Records for locating described items
----------------

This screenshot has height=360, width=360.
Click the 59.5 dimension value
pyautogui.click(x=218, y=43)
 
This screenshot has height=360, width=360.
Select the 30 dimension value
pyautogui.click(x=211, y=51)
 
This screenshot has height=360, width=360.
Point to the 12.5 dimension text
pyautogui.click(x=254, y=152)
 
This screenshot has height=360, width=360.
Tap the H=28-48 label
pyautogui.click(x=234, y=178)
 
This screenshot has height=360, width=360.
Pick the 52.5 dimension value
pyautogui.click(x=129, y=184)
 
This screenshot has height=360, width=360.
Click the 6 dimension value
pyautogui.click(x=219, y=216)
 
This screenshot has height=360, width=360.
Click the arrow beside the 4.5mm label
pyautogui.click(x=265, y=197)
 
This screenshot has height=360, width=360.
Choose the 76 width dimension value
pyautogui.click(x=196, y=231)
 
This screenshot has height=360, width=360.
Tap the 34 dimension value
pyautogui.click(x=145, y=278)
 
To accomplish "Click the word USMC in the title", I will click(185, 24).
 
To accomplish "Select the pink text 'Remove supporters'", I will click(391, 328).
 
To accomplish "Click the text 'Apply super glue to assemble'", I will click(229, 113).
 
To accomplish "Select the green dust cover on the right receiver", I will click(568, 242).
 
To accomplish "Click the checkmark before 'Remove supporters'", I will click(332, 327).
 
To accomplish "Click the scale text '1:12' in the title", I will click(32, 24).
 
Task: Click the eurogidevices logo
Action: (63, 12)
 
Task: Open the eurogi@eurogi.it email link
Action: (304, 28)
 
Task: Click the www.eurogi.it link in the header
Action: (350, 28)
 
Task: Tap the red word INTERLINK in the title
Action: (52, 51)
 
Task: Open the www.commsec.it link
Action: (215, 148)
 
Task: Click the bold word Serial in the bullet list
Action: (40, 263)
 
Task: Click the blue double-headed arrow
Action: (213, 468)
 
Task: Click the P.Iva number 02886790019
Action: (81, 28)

----------------

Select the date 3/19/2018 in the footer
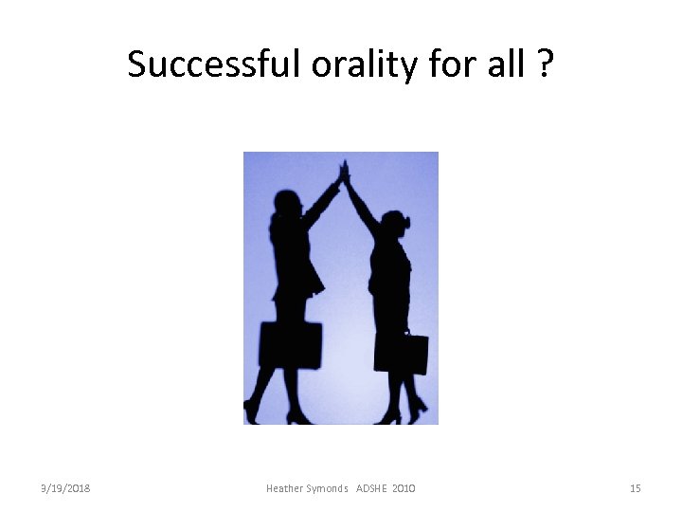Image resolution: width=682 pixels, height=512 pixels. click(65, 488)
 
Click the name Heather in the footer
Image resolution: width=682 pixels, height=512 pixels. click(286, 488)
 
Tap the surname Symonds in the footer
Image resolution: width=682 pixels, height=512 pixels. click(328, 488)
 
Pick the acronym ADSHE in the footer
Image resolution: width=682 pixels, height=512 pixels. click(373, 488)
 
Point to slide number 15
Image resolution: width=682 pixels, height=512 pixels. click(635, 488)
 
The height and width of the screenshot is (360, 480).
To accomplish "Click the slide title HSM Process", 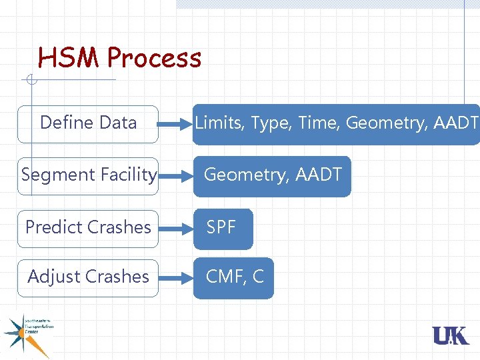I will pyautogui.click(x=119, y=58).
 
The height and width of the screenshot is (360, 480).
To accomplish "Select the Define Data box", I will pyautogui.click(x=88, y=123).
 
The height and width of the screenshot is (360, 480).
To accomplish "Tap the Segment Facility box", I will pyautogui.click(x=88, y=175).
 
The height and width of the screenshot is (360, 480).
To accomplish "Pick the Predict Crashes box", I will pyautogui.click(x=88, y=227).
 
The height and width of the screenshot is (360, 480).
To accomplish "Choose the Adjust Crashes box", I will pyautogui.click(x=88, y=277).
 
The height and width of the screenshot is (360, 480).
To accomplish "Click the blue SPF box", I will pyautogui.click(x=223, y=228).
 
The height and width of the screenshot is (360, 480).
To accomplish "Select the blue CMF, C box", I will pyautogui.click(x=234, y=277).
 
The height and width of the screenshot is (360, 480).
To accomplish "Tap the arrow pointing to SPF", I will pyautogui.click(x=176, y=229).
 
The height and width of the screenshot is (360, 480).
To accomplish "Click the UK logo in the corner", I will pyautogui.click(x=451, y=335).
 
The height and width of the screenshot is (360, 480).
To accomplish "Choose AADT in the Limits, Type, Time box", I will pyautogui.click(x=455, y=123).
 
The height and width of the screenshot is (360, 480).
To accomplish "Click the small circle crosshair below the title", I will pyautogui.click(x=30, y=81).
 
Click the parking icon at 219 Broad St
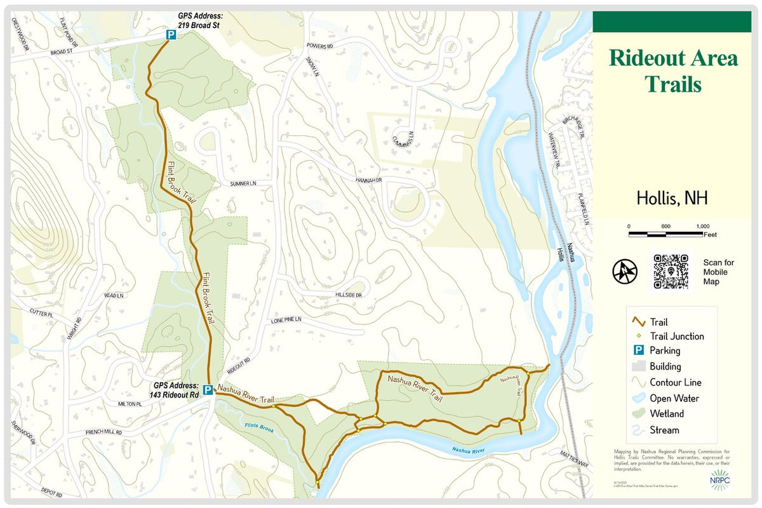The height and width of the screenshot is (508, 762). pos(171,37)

----------------

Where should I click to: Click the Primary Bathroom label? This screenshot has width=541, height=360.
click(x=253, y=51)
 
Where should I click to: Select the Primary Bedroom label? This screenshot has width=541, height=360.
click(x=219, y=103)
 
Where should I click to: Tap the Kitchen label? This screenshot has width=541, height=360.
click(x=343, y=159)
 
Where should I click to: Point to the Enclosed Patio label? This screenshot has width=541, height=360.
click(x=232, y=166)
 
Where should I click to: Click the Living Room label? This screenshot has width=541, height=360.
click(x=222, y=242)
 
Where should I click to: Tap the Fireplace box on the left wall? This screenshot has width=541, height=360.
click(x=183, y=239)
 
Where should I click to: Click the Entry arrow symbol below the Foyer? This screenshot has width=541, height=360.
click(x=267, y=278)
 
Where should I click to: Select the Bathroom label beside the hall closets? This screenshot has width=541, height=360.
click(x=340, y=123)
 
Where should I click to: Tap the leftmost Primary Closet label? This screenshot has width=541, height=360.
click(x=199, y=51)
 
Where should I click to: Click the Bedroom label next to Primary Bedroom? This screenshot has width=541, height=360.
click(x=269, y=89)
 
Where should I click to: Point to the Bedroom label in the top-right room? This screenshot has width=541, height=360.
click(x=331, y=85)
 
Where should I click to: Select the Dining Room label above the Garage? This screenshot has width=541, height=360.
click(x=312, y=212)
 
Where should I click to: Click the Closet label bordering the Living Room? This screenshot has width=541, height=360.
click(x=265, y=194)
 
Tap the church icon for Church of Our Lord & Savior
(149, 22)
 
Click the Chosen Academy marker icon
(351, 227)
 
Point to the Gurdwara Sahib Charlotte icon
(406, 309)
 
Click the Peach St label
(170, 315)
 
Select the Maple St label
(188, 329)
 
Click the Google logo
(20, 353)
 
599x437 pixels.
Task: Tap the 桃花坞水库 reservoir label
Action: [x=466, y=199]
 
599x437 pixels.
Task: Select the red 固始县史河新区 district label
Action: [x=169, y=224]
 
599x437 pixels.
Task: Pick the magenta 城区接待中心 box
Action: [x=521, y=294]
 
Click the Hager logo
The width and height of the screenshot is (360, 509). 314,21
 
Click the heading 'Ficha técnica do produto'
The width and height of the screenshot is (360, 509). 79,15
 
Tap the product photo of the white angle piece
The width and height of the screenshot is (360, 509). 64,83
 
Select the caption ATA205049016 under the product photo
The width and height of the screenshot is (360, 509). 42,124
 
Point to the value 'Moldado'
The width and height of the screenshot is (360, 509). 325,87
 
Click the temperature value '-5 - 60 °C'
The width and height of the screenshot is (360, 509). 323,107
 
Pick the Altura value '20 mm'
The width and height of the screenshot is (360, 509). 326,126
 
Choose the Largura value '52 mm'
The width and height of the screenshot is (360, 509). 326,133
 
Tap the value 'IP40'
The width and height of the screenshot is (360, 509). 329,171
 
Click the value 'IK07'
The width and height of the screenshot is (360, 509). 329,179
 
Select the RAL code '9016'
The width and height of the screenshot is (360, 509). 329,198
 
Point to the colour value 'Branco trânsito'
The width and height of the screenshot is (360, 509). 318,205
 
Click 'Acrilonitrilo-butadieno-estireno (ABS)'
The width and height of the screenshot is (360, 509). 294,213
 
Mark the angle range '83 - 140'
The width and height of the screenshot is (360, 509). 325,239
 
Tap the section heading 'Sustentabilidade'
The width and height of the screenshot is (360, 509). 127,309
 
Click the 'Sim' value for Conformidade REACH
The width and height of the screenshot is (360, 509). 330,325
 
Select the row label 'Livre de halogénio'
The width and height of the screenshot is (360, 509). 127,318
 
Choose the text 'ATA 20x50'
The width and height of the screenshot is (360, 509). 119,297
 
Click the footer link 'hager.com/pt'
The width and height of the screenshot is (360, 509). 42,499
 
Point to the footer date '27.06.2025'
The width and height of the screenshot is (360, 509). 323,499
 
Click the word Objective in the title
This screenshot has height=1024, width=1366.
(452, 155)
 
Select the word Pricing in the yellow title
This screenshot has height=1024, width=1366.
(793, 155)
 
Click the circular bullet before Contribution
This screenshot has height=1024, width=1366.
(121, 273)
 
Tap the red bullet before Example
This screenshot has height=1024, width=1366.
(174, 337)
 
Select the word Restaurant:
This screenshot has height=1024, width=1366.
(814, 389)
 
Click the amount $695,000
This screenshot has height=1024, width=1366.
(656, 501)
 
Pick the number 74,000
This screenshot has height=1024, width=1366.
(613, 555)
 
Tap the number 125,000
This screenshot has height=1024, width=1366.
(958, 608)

----------------

Rewrite the records in the stretch from the line containing "Point to slide number 15" through the line containing "pixels. click(635, 488)", requests included. Multiply each click coordinate by 2.05 and round it to a whole number, halves up, leaving every other number unchanged.

Written response:
Point to slide number 15
Image resolution: width=682 pixels, height=512 pixels. click(1302, 1000)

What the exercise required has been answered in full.